MLFlowLogger fails when logging hyperparameters as Trainer already does automatically
CristoJV opened this issue · comments
Bug description
I encountered an MLFlow exception when logging my model hyperparameters at hooks on_fit_start
or on_train_start
:
def on_fit_start(self):
if self.trainer.is_global_zero:
hparams = copy.deepcopy(self.hparams)
hparams = self.clean_hparams(hparams)
if isinstance(self.logger, MLFlowLogger):
self.logger.log_hyperparams(hparams)
elif isinstance(self.logger, TensorBoardLogger):
self.logger.log_hyperparams(hparams)
The on_fit_start
hook successfully logs hyperparameters after cleaning them (verified with the MLFlow Client). However, immediately after, the following exception occurs:
mlflow.exceptions.RestException:
INVALID_PARAMETER_VALUE: Changing param values is not allowed. Param with key='loss_params/alpha' was already logged with value='[0.15253213047981262, 0.170266255736351, 0.15075302124023438, 0.28234609961509705, 0.2441024
9292850494]' for run ID='f74bdff19b6c4e9aa3abf5fd054f9c1c'. Attempted logging new value 'tensor([0.1525, 0.1703, 0.1508, 0.2823, 0.2441])'.
This exception is raised because MLFlow does not allow changing parameter values once they are logged. This led me to investigate if hyperparameters were being logged twice. As I found out by checking the stack trace, the trainer internally calls log_hyperparameters
within _run
, causing the hyperparameters to be logged twice:
face_sequence.py 405 main
trainer.fit(
trainer.py 544 fit
call._call_and_handle_interrupt(
call.py 43 _call_and_handle_interrupt
return trainer.strategy.launcher.launch(trainer_fn, *args, trainer=trainer, **kwargs)
subprocess_script.py 102 launch
return function(*args, **kwargs)
trainer.py 580 _fit_impl
self._run(model, ckpt_path=ckpt_path)
trainer.py 972 _run
_log_hyperparams(self)
utilities.py 93 _log_hyperparams
logger.log_hyperparams(hparams_initial)
rank_zero.py 42 wrapped_fn
return fn(*args, **kwargs)
mlflow.py 233 log_hyperparams
self.experiment.log_batch(run_id=self.run_id, params=params_list[idx : idx + 100])
client.py 1093 log_batch
return self._tracking_client.log_batch(
client.py 444 log_batch
self.store.log_batch(
rest_store.py 323 log_batch
self._call_endpoint(LogBatch, req_body)
rest_store.py 59 _call_endpoint
rest_store.py 59 _call_endpoint
return call_endpoint(self.get_host_creds(), endpoint, method, json_body, response_proto)

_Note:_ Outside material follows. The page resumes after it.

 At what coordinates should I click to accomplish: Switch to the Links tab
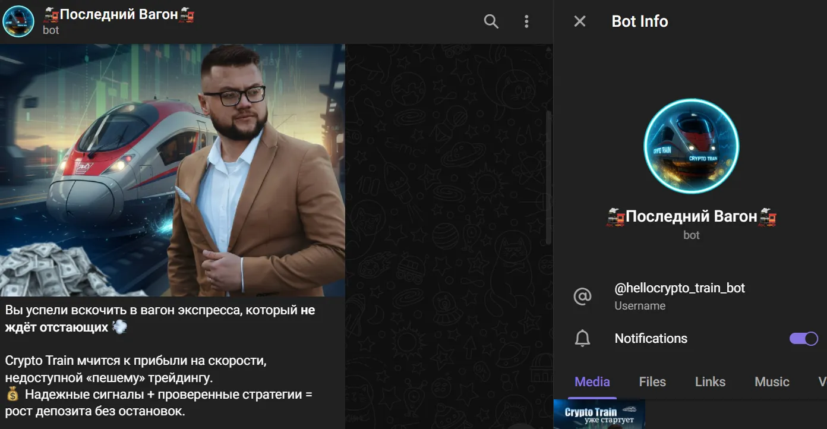(711, 381)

rest_utils.py 219 call_endpoint
response = verify_rest_response(response, endpoint)
rest_utils.py 151 verify_rest_response
raise RestException(json.loads(response.text))

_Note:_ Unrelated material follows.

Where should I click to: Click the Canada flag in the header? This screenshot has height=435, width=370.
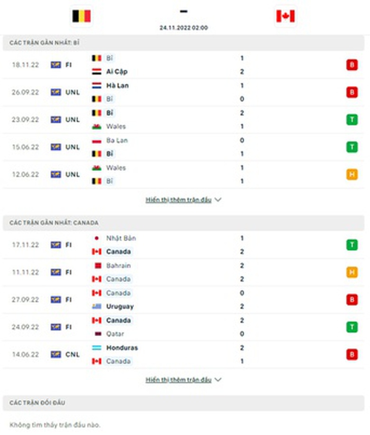tap(285, 16)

Here is the extracted code from train.py
(reduced version):
def _run(
self, model: "pl.LightningModule", ckpt_path: Optional[_PATH] = None
) -> Optional[Union[_EVALUATE_OUTPUT, _PREDICT_OUTPUT]]:
if self.state.fn == TrainerFn.FITTING:
min_epochs, max_epochs = _parse_loop_limits(
self.min_steps, self.max_steps, self.min_epochs, self.max_epochs, self
)
self.fit_loop.min_epochs = min_epochs
self.fit_loop.max_epochs = max_epochs
_log_hyperparams(self)
if self.strategy.restore_checkpoint_after_setup:
log.debug(f"{self.__class__.__name__}: restoring module and callbacks from checkpoint path: {ckpt_path}")
self._checkpoint_connector._restore_modules_and_callbacks(ckpt_path)
return results
And the _log_hyperparams
function:
def _log_hyperparams(trainer: "pl.Trainer") -> None:
if not trainer.loggers:
return
pl_module = trainer.lightning_module
datamodule_log_hyperparams = trainer.datamodule._log_hyperparams if trainer.datamodule is not None else False
hparams_initial = None
if pl_module._log_hyperparams and datamodule_log_hyperparams:
datamodule_hparams = trainer.datamodule.hparams_initial
lightning_hparams = pl_module.hparams_initial
inconsistent_keys = []
for key in lightning_hparams.keys() & datamodule_hparams.keys():
lm_val, dm_val = lightning_hparams[key], datamodule_hparams[key]
if (
type(lm_val) != type(dm_val)
or (isinstance(lm_val, Tensor) and id(lm_val) != id(dm_val))
or lm_val != dm_val
):
inconsistent_keys.append(key)
if inconsistent_keys:
raise RuntimeError(
f"Error while merging hparams: the keys {inconsistent_keys} are present "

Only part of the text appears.